The Ministry of Education and the Higher Education Loans Board (HELB) have petitioned to have loan limits for students increased by up to five times.
University Education and Research Principal Secretary Simon Nabukwesi, and the HELB CEO Charles Ringera have filed a petition before parliament seeking to have the annual loan limit for each student increased to KSh 200,000.
In their petition, Nabukwesi and Ringera argued that currently, students receive KSh 37,000 annually which according to them is too little to pay school fees and cater for their upkeep.
Nabukwesi further noted that HELB is underfunded and thus unable to properly fund students.
“Due to low funding, many students missed this year’s loans. Helb is currently giving the students an average rate of Ksh37,000, which is not enough. We need more funding to enable Helb to raise the loan allocation to KSh 200,000 per student annually,” he said.
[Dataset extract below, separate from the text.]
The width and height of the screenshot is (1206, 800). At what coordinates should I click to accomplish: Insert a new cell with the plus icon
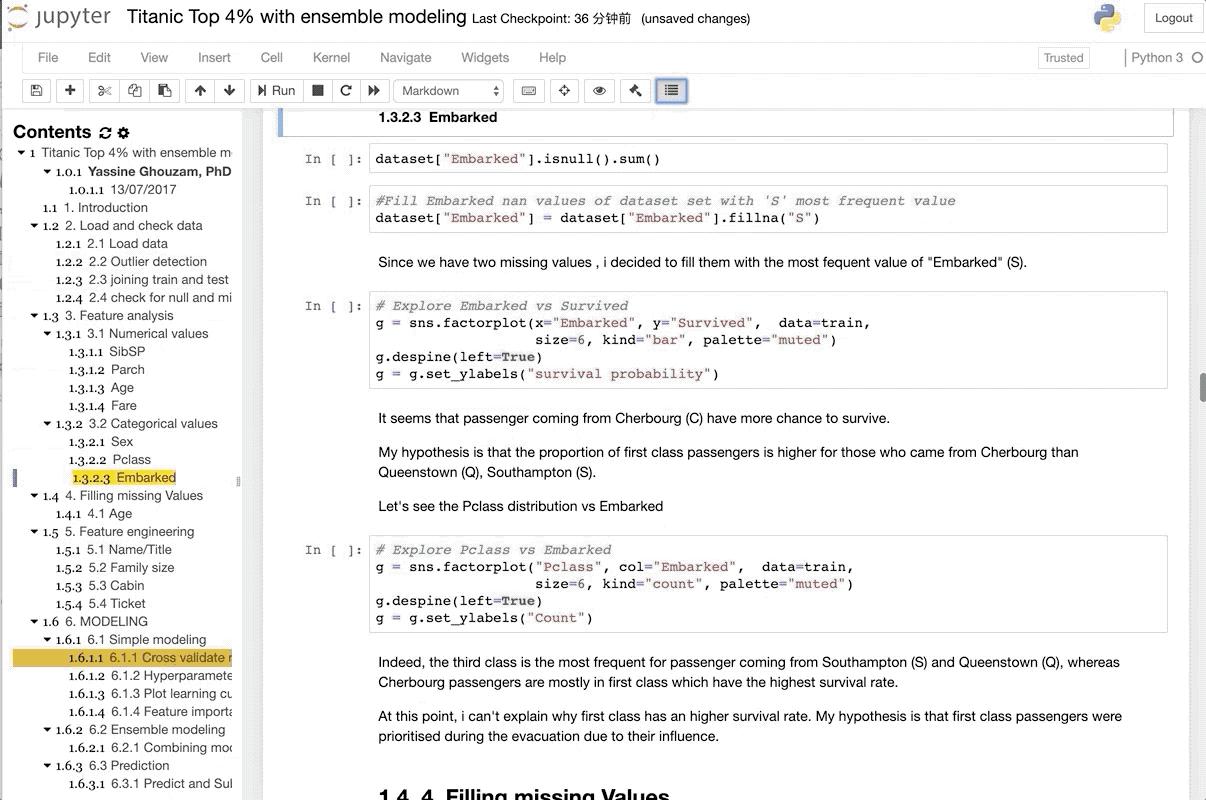pyautogui.click(x=69, y=90)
Ringera revealed that, for the financial year 2020/2021, Helb plans to finance 74,438 out of the total 128,073 first-year students that were placed by Kenya Universities and Central Placement Services (Kuccps). This leaves out 53,635 students.
He told parliament that the funding was in line with the budget allocated to the board for the said fiscal year. He urged lawmakers to consider increasing funds, to enable them to fund all students.
“HELB understands the need to give funds to all the students who applied for the loans and has requested for an additional Ksh4.9 billion to cover the deficit,” Ringera said.
Nabukwesi and Ringera had appeared before parliament two weeks ago to answer why students who had joined university recently are yet to receive their Helb loans.
Homa Bay Town Member of Parliament Peter Kaluma questioned why University of Nairobi students did not receive their Helb loans before reporting to school.
Ringera explained that Helb invited loan applications for first-time applicants on July 19, 2021, however, the students could not apply immediately because they were yet to be placed and that the placement results were released a month later on August 17, 2021.
The HELB boss added that universities began admissions a week after placement, which implies that students did not get enough time to apply for Helb loans.
“Specifically, the University of Nairobi first-year students were called to report on August 30, a week after placement and receiving the admission letters,” he said.
Ringera explained that as of October 7, Helb had received and processed a total of 13,091 loan application requests and awarded loans worth KSh 588 million.
Ringera also explained that the payment for the second semester will be released as and when institutions commence their second-semester dates.
Nabukwesi said HELB is processing and paying loan requests as the applications are being submitted and guided by the semester commencement dates.
“Loan applications are still ongoing and processing is being done as the forms are submitted. Funds are released to students at least two weeks before the commencement of the semester as furnished by various institutions of higher learning,” he said.